I always read it as “Forge-Go,” for some reason…
weechat, a multiprotocol chat client with many user scripts and a remote interface.
KDE Connect: An app for iOS, android, pretty much every flavor of linux, windows, etc. that lets you connect any devices together to share files, show notifications of other devices, use your phone as an input device(keyboard, mouse), control multimedia applications(start, play, stop, etc.), trigger commands, and everything else if you make a plugin for it.
For some reason, I just can’t get my Kubuntu desktop and Android phone to talk to each other with this. It does weirdly connect just fine on Arch/EndeavourOS, though.
I also have problems with one machine, it just refuses to see the others. It might have something to do with the firewall or SElinux, but I’m not sure.
Maybe kubuntu has some weird firewall default settings. When i tried using opensuse some years ago, it took me quite some time to figure out that it was its firewall that wasnt letting me use my printer and some other stuff i cant remember
That could be it! I haven’t tried messing with firewall settings in detail.
The craziest thing I discovered when I started using it was when I noticed that because my desktop was now connected to my phone and my phone was connected to my watch, I could completely control the media on both from my watch and the integration felt natural - but also something I haven’t seen work that well in the proprietary world.

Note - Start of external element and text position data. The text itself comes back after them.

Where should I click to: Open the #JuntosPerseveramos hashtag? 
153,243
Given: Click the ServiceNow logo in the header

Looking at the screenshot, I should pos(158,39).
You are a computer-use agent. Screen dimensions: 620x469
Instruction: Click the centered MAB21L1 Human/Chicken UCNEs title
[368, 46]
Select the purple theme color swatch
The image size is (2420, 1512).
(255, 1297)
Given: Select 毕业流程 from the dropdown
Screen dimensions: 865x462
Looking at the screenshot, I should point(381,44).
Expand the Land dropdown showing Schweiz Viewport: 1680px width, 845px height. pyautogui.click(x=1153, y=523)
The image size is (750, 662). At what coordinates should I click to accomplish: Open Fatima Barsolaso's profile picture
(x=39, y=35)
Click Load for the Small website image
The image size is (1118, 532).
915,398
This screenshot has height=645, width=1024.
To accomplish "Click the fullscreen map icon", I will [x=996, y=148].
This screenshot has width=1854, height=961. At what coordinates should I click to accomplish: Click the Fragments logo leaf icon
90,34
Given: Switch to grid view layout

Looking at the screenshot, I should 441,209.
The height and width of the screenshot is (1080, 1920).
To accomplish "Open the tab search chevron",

For me it was, that the video i was watching paused when i got a call and repeated the moment i hung up. FUTURE (or apple ecosystem, i suppose.)
KDE Connect Link
I wish I could send a whole folder of files at once with this, mine seems to only work one file at a time.
You can also share access to your phones entire filesystem with kde connect, so you can browse you phones storage from dolphin as if ot was connected through usb and copy entire folders to/from you phone.
Doesn’t seem to work on my phone, even thouvgh I have given it the permissions it asked…
Did you enable the plugin called expose filesystem?
…Yes, I just said that.
This might read as a stupid question but ; Do you have to use KDE Plasma as a DE for it to work ?
I use it on Fedora with GNOME. Its available as a GNOME extension
no! there is GSConnect which is a gnome extension that provides the protocol as well
No, it works on other setups too! I have used the regular kde connect app with enlightenment DE for example.
Helix Editor: A fast, post-modern text editor that combines modal editing and syntax awareness built in Rust for programmers.
eldood: lightweight tool to find dates where everyone is free.
This post is a gold mine!
Yes! I’ve already found several gems
Toot: a CLI and TUI tool for interacting with Mastodon instances from the command line.